Exercise description: In the first-person account of living with bipolar I disorder, how long has the writer been taking lithium?
━━━━━ Quoted passage ━━━━━
I have bipolar I disorder. I've been on lithium since last November and it's been OK. Today, I got very irritated in my night class and scribbled on my paper for a significant amount of time or wrote letters to myself or my older sister. Suicide thoughts rushed in and rushed out and I just felt very uncomfortable in my skin.
Last year, when I wasn't diagnosed, I would stay up very late and laugh and such and be very hyper and accomplish a lot of work and turn the music on extremely loud... only to cry a great deal a few hours later, and then, refuse to go to school and try to sleep for the rest of the day. I've also thrown things around in my room during the transition.
As for hallucinations, I've seen my cousins standing still and if I would try to touch them or blink, they would disappear immediately. For voices, I've heard the same girl say to me "Don't go to hell with me" and also, she told me to "GO AWAY!!!" when I tried to nap on my bed. She has also called my name before. However, I've only heard her a few times, thank goodness. The other night, I thought someone was about to attack me - that someone was breathing near my ear and I freaked out.
Anyway, my moods change often during the week - I have to up my lithium dosage. Small things can really set me off - especially things pertaining to school grades and intelligence or anything associated with self-worth - I will keep questioning myself and go through periods of self-deprecation and it eventually leads to sucidial thoughts.
When I'm manic, I don't notice how my speech patterns - that is, how quickly I am speaking or the puzzled looks of my peers when they cannot keep up with my pace. Thoughts are zooming in my head and sometimes I can't take it and then I vent on paper - I scribble, doodle, draw, and let my paper bleed because I get really anxious. I get very irritated towards everyone and well, they just assume I am PMS-ing.
━━━━━ Stored data ━━━━━
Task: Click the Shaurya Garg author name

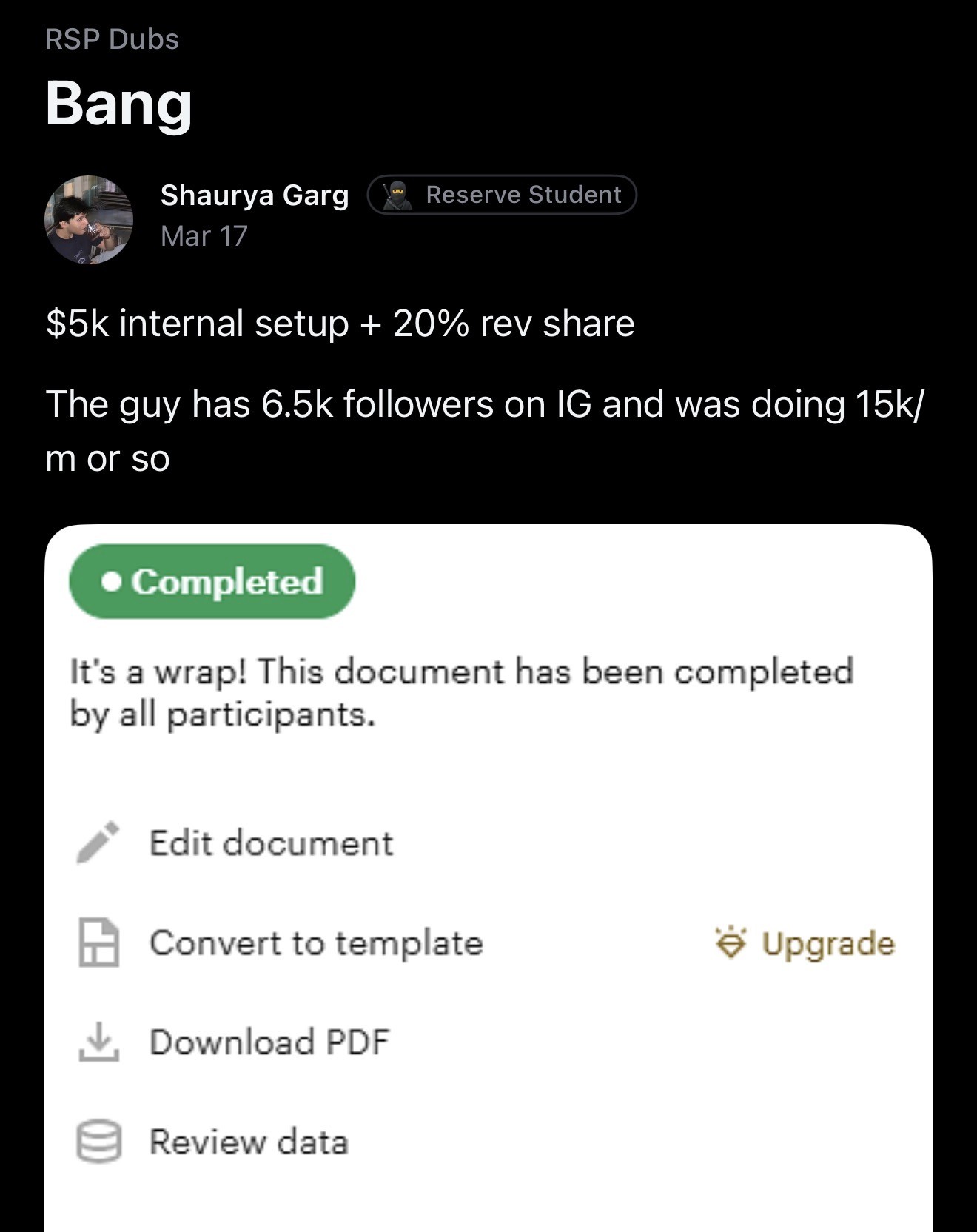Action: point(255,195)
━━━━━
━━━━━ Stored data ━━━━━
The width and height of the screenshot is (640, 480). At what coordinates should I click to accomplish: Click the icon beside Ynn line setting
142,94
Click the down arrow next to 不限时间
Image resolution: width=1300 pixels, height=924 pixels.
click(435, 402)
━━━━━
Task answer: Since last November.